# Decision Tree
## Model
A decision tree maps input $x \in {R^d}$ to output y using binary decision rules:
 - Each node in the tree has a splitting rule:

$$h\left( x \right) = 1\left\{ {{x_j} > t} \right\}$$

for some dimension $j$ of $x$ and $t \in R$

 - Each leaf node is associated with an output value (outputs can repeat)

Using these transition rules, a path to a leaf node gives the prediction.

## How to fit it

The step to build the basic Decision Tree:

- Step 1: we will start the process with a single leaf node that contains all data.

- Step 2: Loop through the following steps:

    - Calculate the leaf to split that reduces the most inaccuracy.
    - Filter the data: one side is the data that is lower than splitng rule and vice versa.
- Stopping rule duscussed later.


###Build the Regression Tree:
For the  Regression Tree: The squared error is a natural way to define the splitting rule.

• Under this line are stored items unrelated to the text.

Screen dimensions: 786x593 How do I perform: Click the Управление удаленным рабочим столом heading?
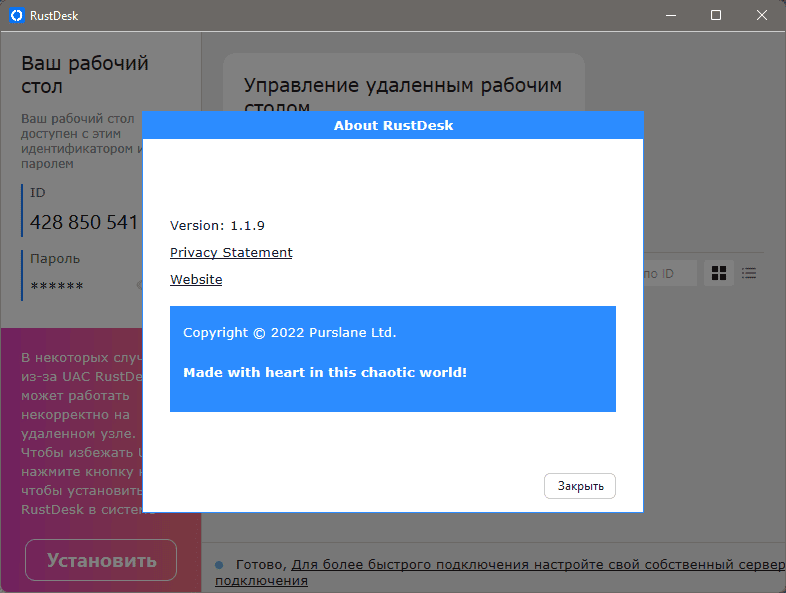[403, 86]
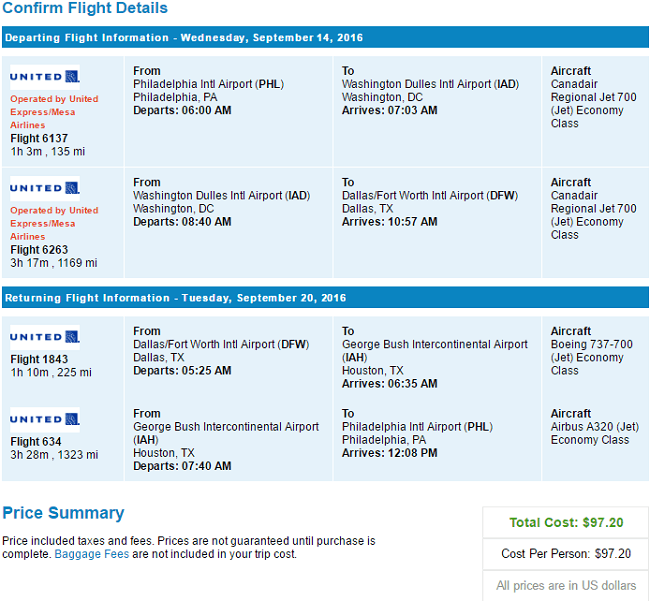Click Operated by United Express/Mesa text, first flight
The width and height of the screenshot is (650, 601).
[x=54, y=112]
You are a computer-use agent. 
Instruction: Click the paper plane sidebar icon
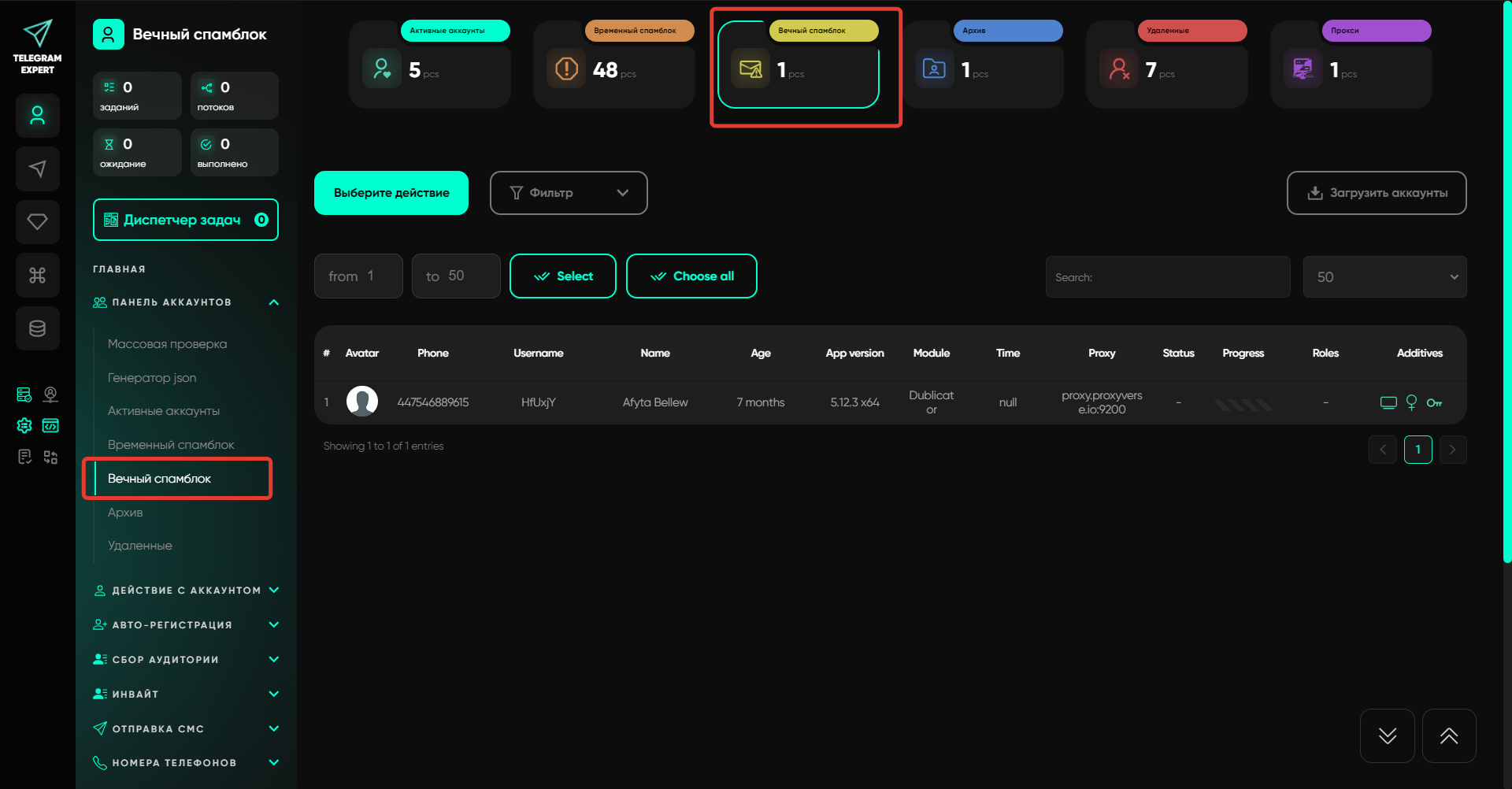point(37,169)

For $M$ regions of the space, ${R_1},..,{R_M}$,
the prediction function is

$$f\left( x \right) = \sum\limits_{m = 1}^M {{c_m}1\left\{ {x \in {R_m}} \right\}} $$

So, for a fixed $M$, we need $R_m$ and $c_m$.

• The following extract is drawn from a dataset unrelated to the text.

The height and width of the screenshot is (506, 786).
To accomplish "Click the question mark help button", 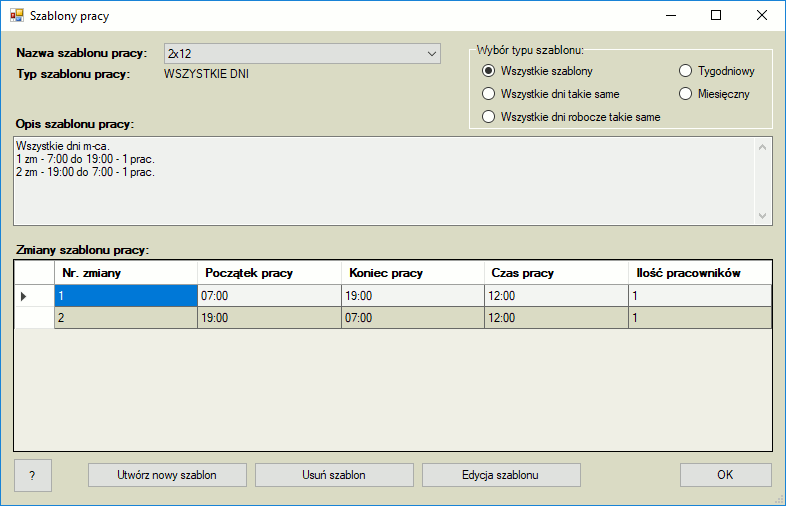I will (32, 475).
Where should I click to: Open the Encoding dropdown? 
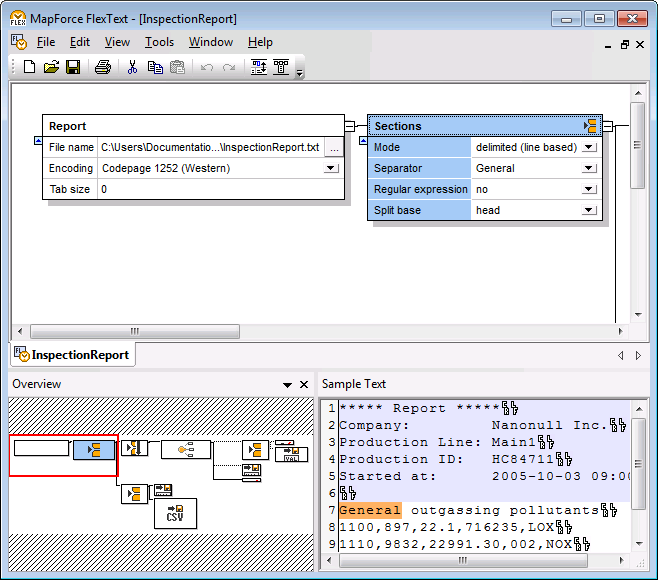332,168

Goal: Try to minimize ${\sum\limits_i {\left( {{y_i} - f\left( {{x_i}} \right)} \right)} ^2}$.

1. Find $c_m$ given $R_m$: Simply the average of all $y_i$ for which $x \in R_m$.
2. How do we find regions? Consider splitting region $R$ at value $s$ of $dim j$:
 - define ${R^ - }\left( {j,s} \right) = \left\{ {{x_i} \in R|{x_i}\left( j \right) \leqslant s} \right\}$ and ${R^ + }\left( {j,s} \right) = \left\{ {{x_i} \in R|{x_i}\left( j \right) > s} \right\}$
 - For each dimension $j$, calculate the best splitting point $s$ for that dimension.
 -  Do this for each region (leaf node). Pick the one that reduces the objective most.

###Build the Classification Tree:
For the Classification Tree:  Need some measure of how badly a region classifies data and how much it can improve if it’s split.

K-class problem: For all $ x \in R_m$, let $p_k$ be empirical fraction labeled $k$.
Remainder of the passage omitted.